Исторический источник оптимизма

We use cookies. Read the Privacy and Cookie Policy

Исторический источник оптимизма

Лучший источник научного оптимизма — история фундаментальной физики. Если за прошедшие четыре века возможны были столь поразительные успехи науки при весьма скромных средствах, то преодолимы, можно надеяться, и последствия временного избытка. Когда заработает проверенный метод Галилея — Эйнштейна, «постсовременный» способ станет объектом изучения историков, которые заметят сходство постсовременной и предсовременной философий науки.

Вспомним впечатляющий конфуз в самый канун рождения современной физики — «Космографию» молодого Кеплера, его кубок шести планет. «Объяснив» число и положения планет с помощью изящной математики и астрономических данных, автор праздновал триумф и тоже не думал об экспериментальной проверке. Он пережил крушение своего триумфа, занявшись менее грандиозной и гораздо более трудоемкой задачей — поиском законов планетных движений. Пережил он без особой горечи и невнимание Галилея к его законам, поскольку, похоже, чувствовал потенциал Галилеева метода — метода современной физики — к познанию мира.

Этот метод в руках последователей Галилея привел к поразительным достижениям и в двадцатом веке, когда к исходной цели — узнать истинное устройство Мироздания — добавилось историческое измерение — выяснить соотношение разных теорий, представляющих физическую реальность с качественно разной глубиной и с разной количественной точностью.
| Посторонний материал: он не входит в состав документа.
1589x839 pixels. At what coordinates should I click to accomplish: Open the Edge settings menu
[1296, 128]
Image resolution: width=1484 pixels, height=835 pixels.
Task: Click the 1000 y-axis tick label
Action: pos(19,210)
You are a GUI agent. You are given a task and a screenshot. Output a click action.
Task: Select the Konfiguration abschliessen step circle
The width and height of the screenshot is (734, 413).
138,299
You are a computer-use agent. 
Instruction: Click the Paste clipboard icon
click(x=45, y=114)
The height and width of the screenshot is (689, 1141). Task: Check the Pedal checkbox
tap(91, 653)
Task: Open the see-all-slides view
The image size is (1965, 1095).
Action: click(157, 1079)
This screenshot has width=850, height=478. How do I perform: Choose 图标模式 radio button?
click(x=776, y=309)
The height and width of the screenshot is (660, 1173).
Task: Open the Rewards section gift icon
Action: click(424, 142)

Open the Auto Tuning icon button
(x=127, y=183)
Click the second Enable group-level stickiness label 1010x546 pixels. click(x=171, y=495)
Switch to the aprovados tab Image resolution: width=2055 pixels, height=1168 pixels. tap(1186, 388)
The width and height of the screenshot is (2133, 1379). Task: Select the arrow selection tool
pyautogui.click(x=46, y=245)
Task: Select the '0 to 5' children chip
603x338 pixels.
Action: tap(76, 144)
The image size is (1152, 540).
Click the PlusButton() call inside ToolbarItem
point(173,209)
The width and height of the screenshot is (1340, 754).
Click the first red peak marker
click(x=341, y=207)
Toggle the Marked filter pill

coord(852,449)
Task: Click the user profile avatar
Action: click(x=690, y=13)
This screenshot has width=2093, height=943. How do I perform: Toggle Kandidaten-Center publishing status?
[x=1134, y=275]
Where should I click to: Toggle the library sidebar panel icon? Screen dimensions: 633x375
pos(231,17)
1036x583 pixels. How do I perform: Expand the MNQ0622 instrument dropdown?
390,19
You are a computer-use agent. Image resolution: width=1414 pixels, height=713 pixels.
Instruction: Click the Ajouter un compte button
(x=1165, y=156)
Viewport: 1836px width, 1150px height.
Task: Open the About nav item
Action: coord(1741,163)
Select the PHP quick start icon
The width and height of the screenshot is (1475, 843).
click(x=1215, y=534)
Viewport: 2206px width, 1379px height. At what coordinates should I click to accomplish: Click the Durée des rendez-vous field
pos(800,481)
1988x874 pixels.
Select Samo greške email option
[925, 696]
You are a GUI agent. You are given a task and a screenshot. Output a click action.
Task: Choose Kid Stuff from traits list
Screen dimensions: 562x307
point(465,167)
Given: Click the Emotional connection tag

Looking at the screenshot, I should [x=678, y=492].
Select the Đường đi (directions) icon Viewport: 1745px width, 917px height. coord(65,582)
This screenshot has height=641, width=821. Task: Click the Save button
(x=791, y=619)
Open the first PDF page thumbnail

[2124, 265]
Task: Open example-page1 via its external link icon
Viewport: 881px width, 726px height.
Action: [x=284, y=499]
Современные теоретики, считая, что математическое изящество физической теории достаточно для веры в ее правильность, исходят из невозможности экспериментов. Причина — чрезвычайная малость известных до сих пор квантово-гравитационных эффектов.

Этой причине, если отсчитывать от первого cGh-эффекта, указанного Эйнштейном в 1916 году, уже сто лет. Это много, но не беспрецедентно. Атомная гипотеза ждала экспериментального исследования более двух тысячелетий, а гипотеза Галилея о «наибыстрейшей» скорости света — два с половиной столетия. Так что стоит набраться терпения, необязательно коротая время «постсовременными» текстами. Лучше искать наблюдательные эффекты, как это делал Эйнштейн в начале пути к его теории гравитации.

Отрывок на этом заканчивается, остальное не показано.